08年センバツ密着レポート

野球の神様に見守られて溌剌とプレーする立岡宗一郎


小関順二さん

小関順二さん (9)

2008/04/06 10:40

 雨で日程が1日ズレた熊本大会準決勝は4月5日(土曜日)、曇天のもと無事に行われた。試合会場は両翼99m、中堅122mの広さで知られる藤崎台球場。スコアボードを包み込むように幹を伸ばし、枝葉を茂らせる7本のクスノキの威容は西南戦争で焼け落ちた藤崎八幡宮の名残だとか。まるでその枝に腰かけて野球見物している神様がいるような“ある気配”に満ち満ちた野球場。そんな場所は藤崎台以外、僕の知るところ甲子園球場だけである。この野球の神様に見守られて溌剌としたプレーを見せたのが鎮西高の3番・中堅手、立岡宗一郎(右右・181/82)である。
 2打数1安打2四球2盗塁というのがこの日の成績。8回の四球はすべてボール球だったので、敬遠と思っていい。立岡のいいところは走攻守の三拍子が揃っているところである。バッティングは第1打席では外寄りの球をバットの面を押し出して打ちにいったのでヘッドが出ない“ドアスイング”なのかと心配したが(左前打)、第2打席の遊撃ゴロでは球を上からひっぱたいていたので安心した。
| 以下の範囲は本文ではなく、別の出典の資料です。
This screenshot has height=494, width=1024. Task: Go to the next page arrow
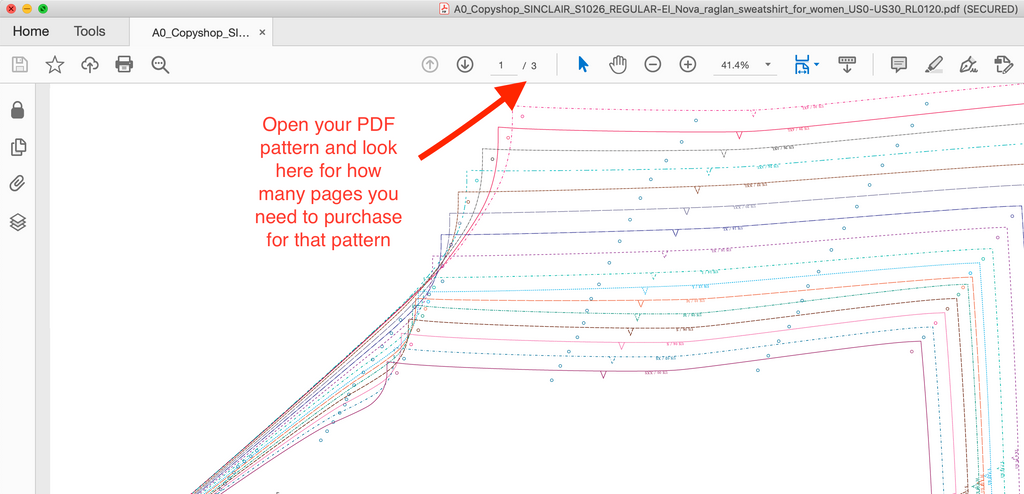click(x=465, y=65)
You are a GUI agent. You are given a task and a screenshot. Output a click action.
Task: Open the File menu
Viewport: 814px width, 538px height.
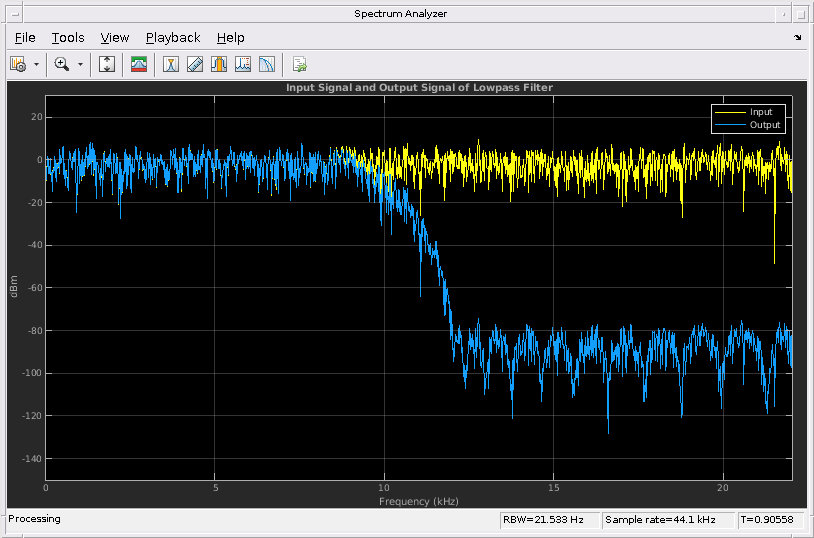(25, 37)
このときの一塁到達が4・25秒と速かった。
 俊足・全力疾走と認められる速さでも驚くほどの記録ではない。しかし、プルヒッティングして打ち終わったあとの体勢は三塁側に流れていた。それでも4・25秒で一塁を走り抜けているところに立岡の「俊足」を感じてほしい。また、第1打席の左前打のときが4・98秒だったので立岡に対して「速い」という意識がなかった。その分、4・25秒の速さは異様に速く感じられたのかもしれない。四球で出塁した6回表には二盗、三盗を成功させて、走ることの熱意も確認できた。
 守りではシートノックのときの強肩に注目した。中堅からホームへの強い球筋のワンバウンド返球が1本。ホーム返球がこれしかなかったので陸上競技風に言えば「未公認記録」でしかないが、僕の目には確かに強肩と映った。攻撃中の4回と7回にはブルペンで肩を作っていたので、「投手・立岡」も何となくおぼろげに想像できる。地肩の強さが普通ではないのだろう。
 もう1回バッティングに戻ると、外角の変化球にはインステップ、ストレートに対してはアウトステップしてボールを捉えようとしていた。球種を確認してからステップを変えるのだから、投球に対する反応はワンテンポ確実に遅れる。これは絶対に直してほしい。